The complicating factor in this equation is that the Bolivian government is too poor and dependent on foreign aid to nationalize the gas industry itself. What could happen however is that congress could vote to take possession of existing investments set up by foreign corporations. This move could easily isolate Bolivia in the international community and create outrage among foreign investors. Yet this is what many protesting sectors have continued to demand.
In 2003, protesters also demanded the resignation of President Sanchez de Lozada, who had continually channeled state resources toward foreign investors and international donors instead of social programs to address the needs of Bolivian people. Sanchez de Lozada’s heavy-handed protest control tactics also left nearly sixty dead in the month long Gas War, the large majority of them protesters. At the end of the conflict, Sanchez de Lozada fled the country, leaving the administration in the hands of Vice-president Carlos Mesa.

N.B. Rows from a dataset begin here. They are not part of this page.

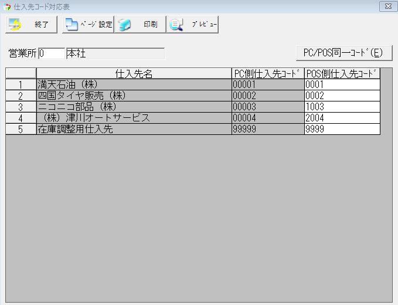This screenshot has width=398, height=305.
Task: Click the 仕入先名 column header
Action: point(134,73)
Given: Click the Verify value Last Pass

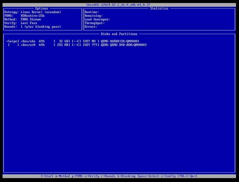Looking at the screenshot, I should (29, 23).
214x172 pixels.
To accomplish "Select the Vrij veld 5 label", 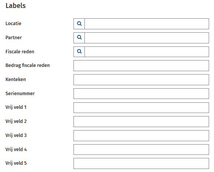I will 16,163.
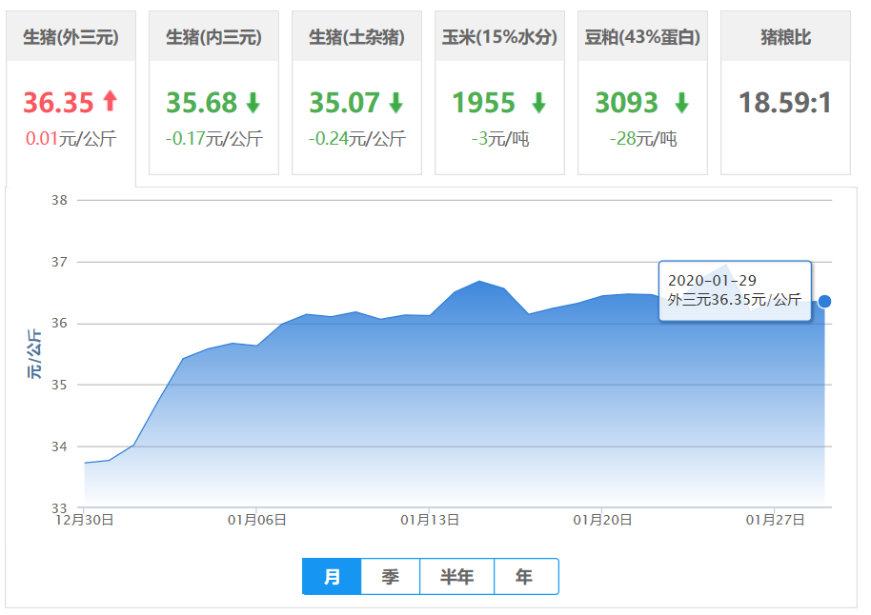Click the 01月13日 axis date label
The image size is (871, 615).
(430, 520)
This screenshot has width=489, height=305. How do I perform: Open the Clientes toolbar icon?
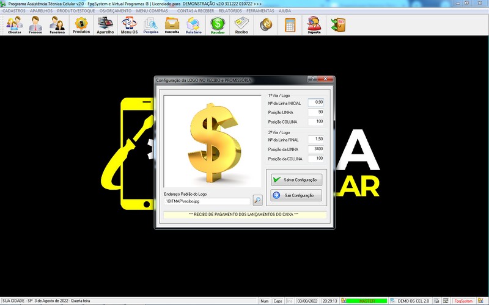coord(15,25)
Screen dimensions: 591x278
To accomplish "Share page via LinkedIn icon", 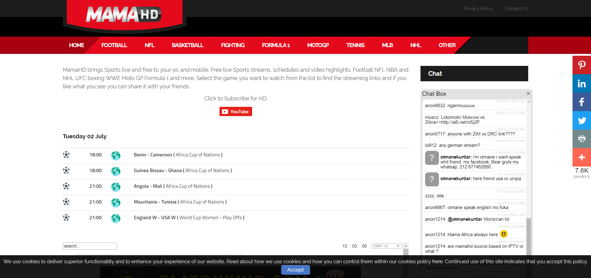I will (x=581, y=83).
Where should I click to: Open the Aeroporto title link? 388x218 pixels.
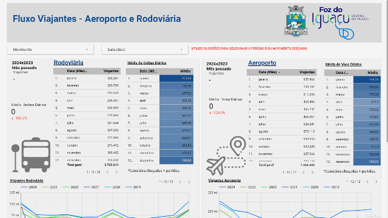pyautogui.click(x=262, y=63)
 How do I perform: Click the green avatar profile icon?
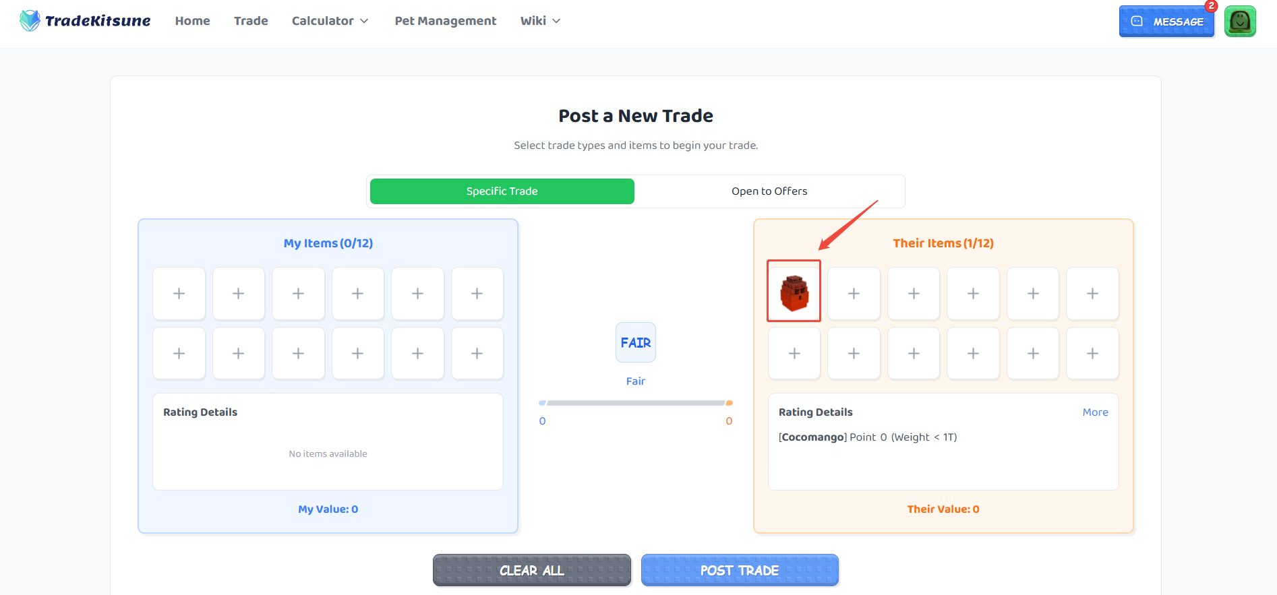click(x=1240, y=21)
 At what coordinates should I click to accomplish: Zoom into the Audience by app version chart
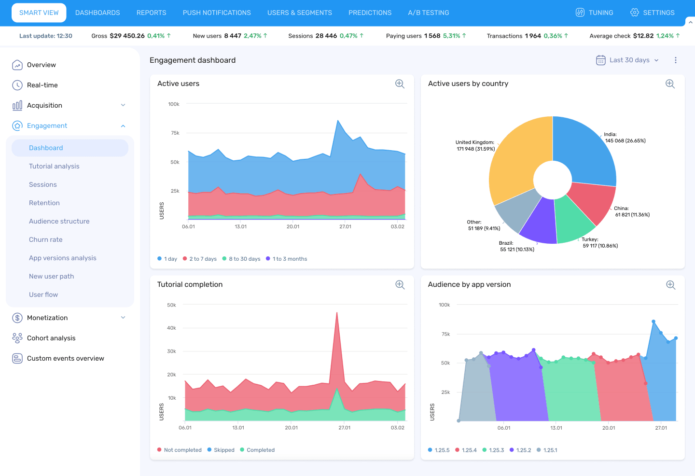click(670, 284)
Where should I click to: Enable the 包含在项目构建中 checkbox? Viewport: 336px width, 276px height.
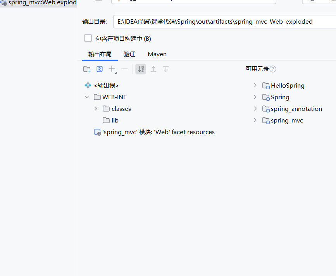[88, 38]
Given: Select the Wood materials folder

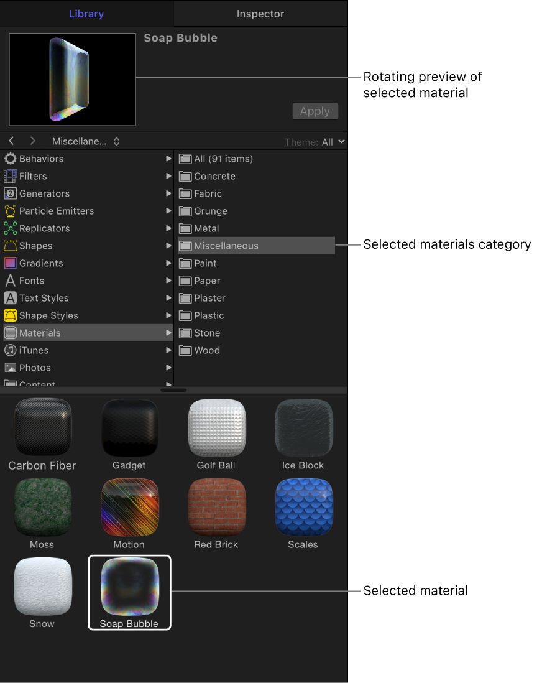Looking at the screenshot, I should click(x=208, y=350).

Mesa knew that if he was to survive the political climate, he would have to concede to some of the diverse demands of the protesting sectors. Among his promises were plans for a national referendum on the gas exportation issue and justice for the victims of the 2003 Gas War.
On July 18th, 2004 the referendum took place. Voters were to choose yes or no to five questions including whether to repeal Sanchez de Lozada’s gas exportation plan, increase revenue with a new plan, use the gas as a strategic way to gain access to the sea from Chile, and use most of the profits from the exportation plan for the development of schools, hospitals, roads and jobs. Unfortunately for Bolivian protest groups, the referendum did not include the nationalization of the gas as an option.
Many voters did not understand the convoluted wording of the questions, which were not only pointed towards a “yes” vote, but also left open opportunities for corporate exploitation of the gas. Citizens were also reportedly forced into voting by a harsh new law which called for the imprisonment of any person who refused to participate in the referendum.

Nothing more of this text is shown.